The Global Fine Art Awards enjoyed a successful inaugural year at a swanky location
in Miami, during Art Basel.
Find out what shows and institutions received awards.
The Global Fine Art Awards enjoyed a successful inaugural year at a swanky location in Miami. Find out what shows and institutions received awards.
Six groundbreaking art exhibitions earned recognition at the first-ever Global Fine Art Awards (GFAA), and their respective host sites manifest the international character promised in the event's name. Representatives from art shows in San Francisco, Boston/Miami, New York, Philadelphia/Korea, Paris, and Munich took the podium to accept their awards.
Looking at criteria such as innovation in design, historical context, educational value, and public appeal, the Global Fine Art Awards aim to draw attention to exceptional exhibitions worldwide, with the purpose of developing public interest in, and awareness of, fine art. All six award recipients received a bronze trophy-sculpture created by UNESCO Artist for Peace Hedva Ser. The evening's festivities were co-produced by GFAA founder Judy Holm and committee co-chairs Corinne Arazi and Ivonn Goihman.

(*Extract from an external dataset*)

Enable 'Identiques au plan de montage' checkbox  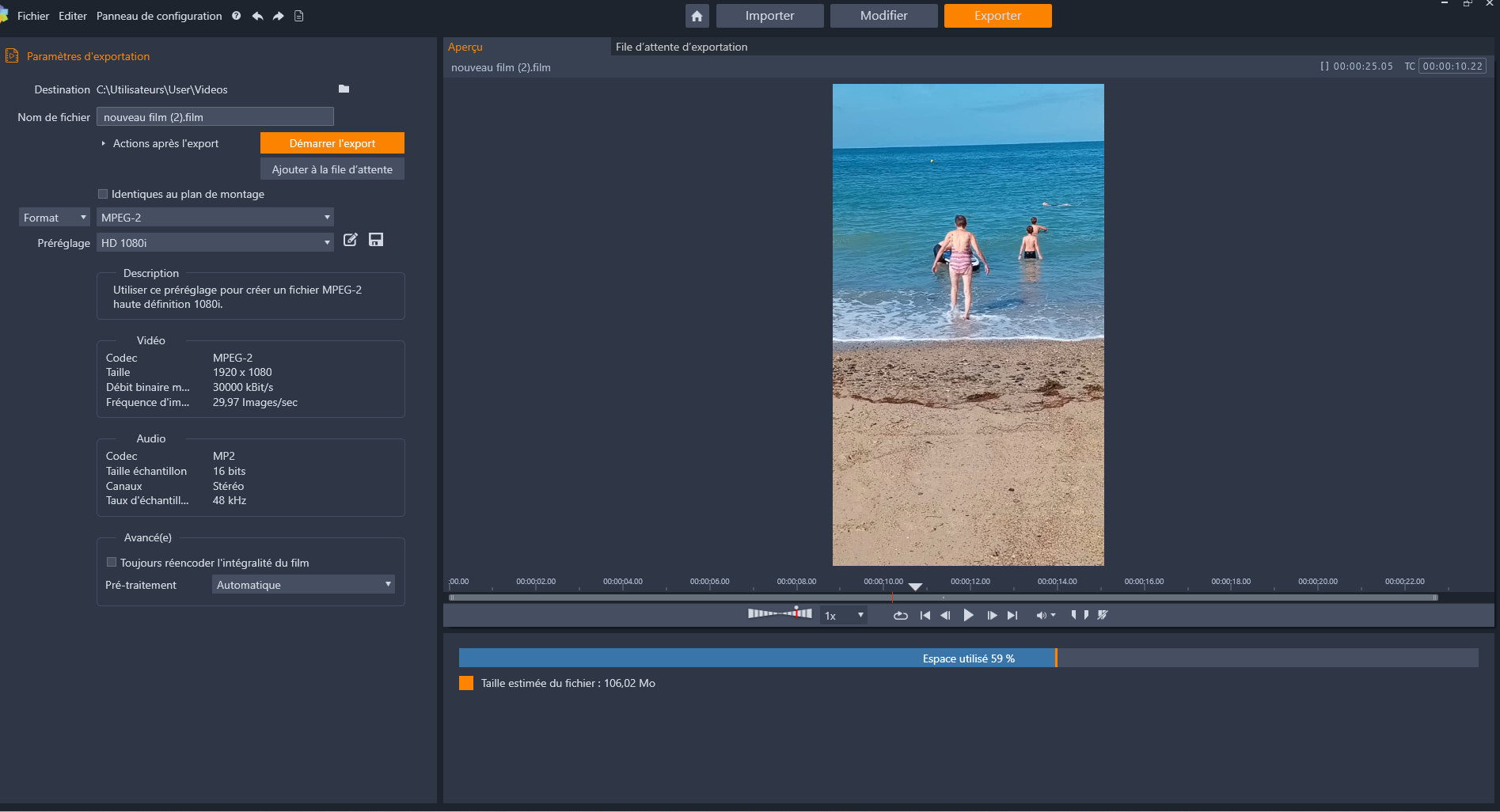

A jury of art professionals consisting of Fine Art Connoisseur editor Peter Trippi, Senior Director of Global Events and Programs for the American Alliance of Museums Dean Phelus, and Senior Fellow at Florida International University Cathy Leff chose five winners to represent five different categories: Best Contemporary or Post-War exhibition went to "Permission to be Global/Practicas Globales: Ella Fontanals-Cisneros Collection" at the Museum of Fine Art, Boston; Best Impressionist or Modern Art exhibition went to "Paris 1900: The City of Entertainment" at Le Petit Palais in Paris; Best Renaissance, Baroque, Old Masters, or Dynasties exhibition went to "Treasures from Korea: Arts and Culture of the Joseon Dynasty, 1392-1910" at the Philadelphia Museum of Art and the National Museum of Korea; Best Ancient Art exhibition went to "Pompeii: Life on the Volcano" at the Kunsthalle Munich; and Best Public or Outdoor Installation went to Kara Walker's "A Subtlety, or the Marvelous Sugar Baby" at Creative Time/Domino Sugar Factory in New York.

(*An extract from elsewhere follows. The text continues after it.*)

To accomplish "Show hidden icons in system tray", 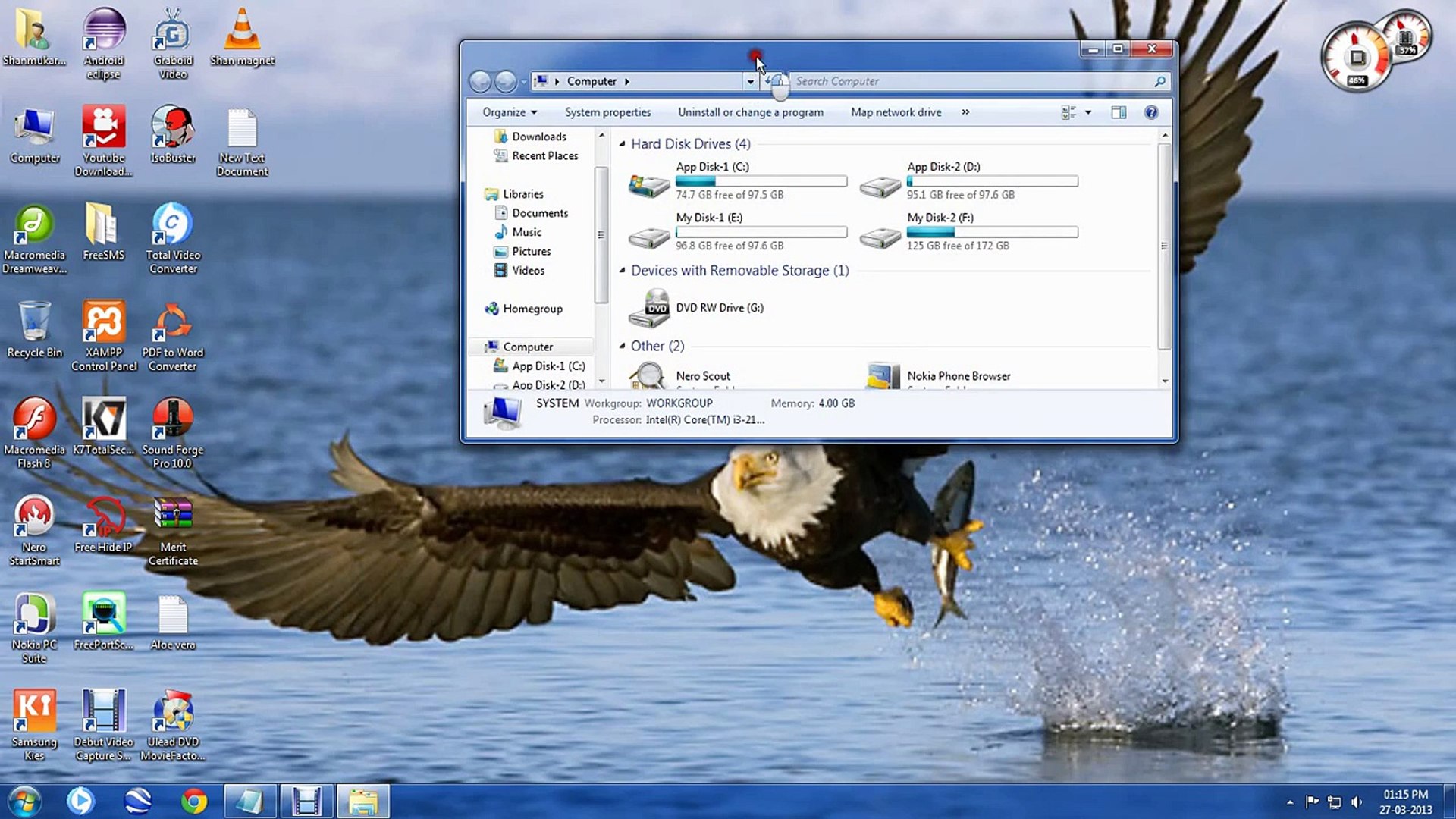I will pyautogui.click(x=1291, y=800).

The sixth and final award, called the YOUniversal Award and chosen by popular vote, recognized the retrospective exhibition "David Hockney: A Bigger Exhibition," hosted by the de Young Museum of the Fine Arts Museums of San Francisco. This critically acclaimed Hockney show also received an Honorable Mention in the Contemporary or Post-War exhibition category. "The Scandalous Art of James Ensor" at the Getty Museum in Los Angeles received an Honorable Mention as an Impressionist or Modern Art exhibition.